Antisemitism

The British Labour Party has suspended its former leader Jeremy Corbyn. An internal report highlights, among other things, a lack of willingness to combat antisemitism as well as serious failure and interference by party headquarters in complaint procedures. Current labour boss Starmer imposed sanctions on his predecessor, saying that those who still considered the events to be exaggerated were themselves part of the problem and should not be in the Labour Party.

On Twitter, it will be forbidden in the future to question the historically proven crimes of the Nazis. According to the service's statement, this also applies to the denial or trivialization of other "violent events" or their glorification, while Facebook's regulation specifically covers the Holocaust. "We strongly condemn anti-Semitism and hate has no place on our platform," a Twitter spokesperson told Bloomberg.

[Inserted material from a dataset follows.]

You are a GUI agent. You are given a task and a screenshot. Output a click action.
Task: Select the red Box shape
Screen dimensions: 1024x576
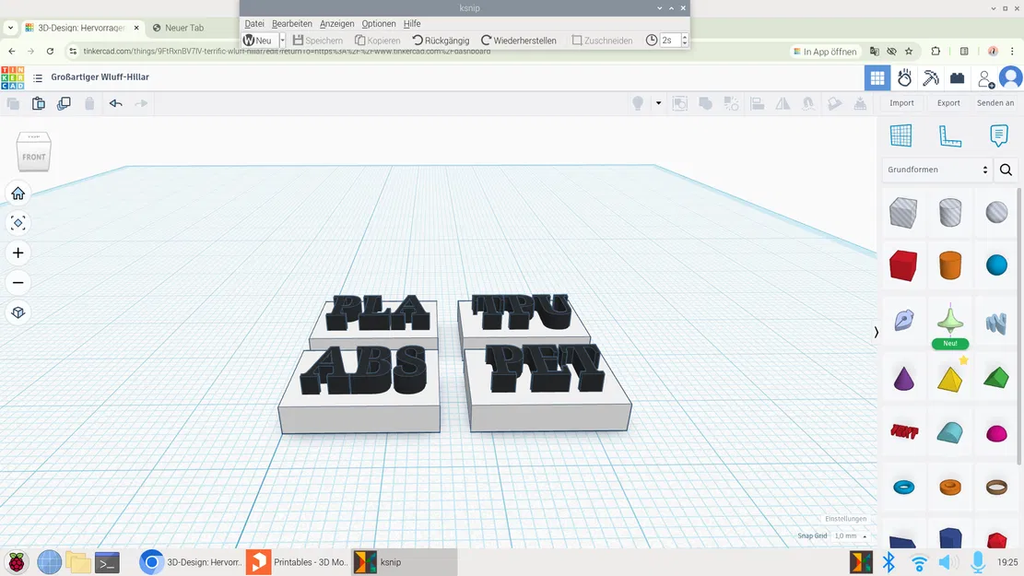(x=901, y=265)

Facebook has announced an update to the site's hate speech policy. In the press release, the social network states that following the "well-documented rise in anti-Semitism globally and the alarming level of ignorance about the Holocaust, especially among young people" a new policy will now "prohibit any content that denies or distorts the Holocaust" on Facebook.

During the Jewish Feast of Tabernacles on Sunday afternoon, a 29-year-old man dressed in army-like clothing had attacked a 26-year-old man who was about to enter the grounds of the Hohe Weide Synagogue in the Hamburg district of Eimsbüttel.
The police and general public prosecutor's office are investigating the man for attempted murder in a crime with dangerous bodily harm. They assume that the suspect has an anti-semitic motive.
In the trouser pocket of the suspect, a note with a hand-drawn swastika had been found after he had been caught following the attack.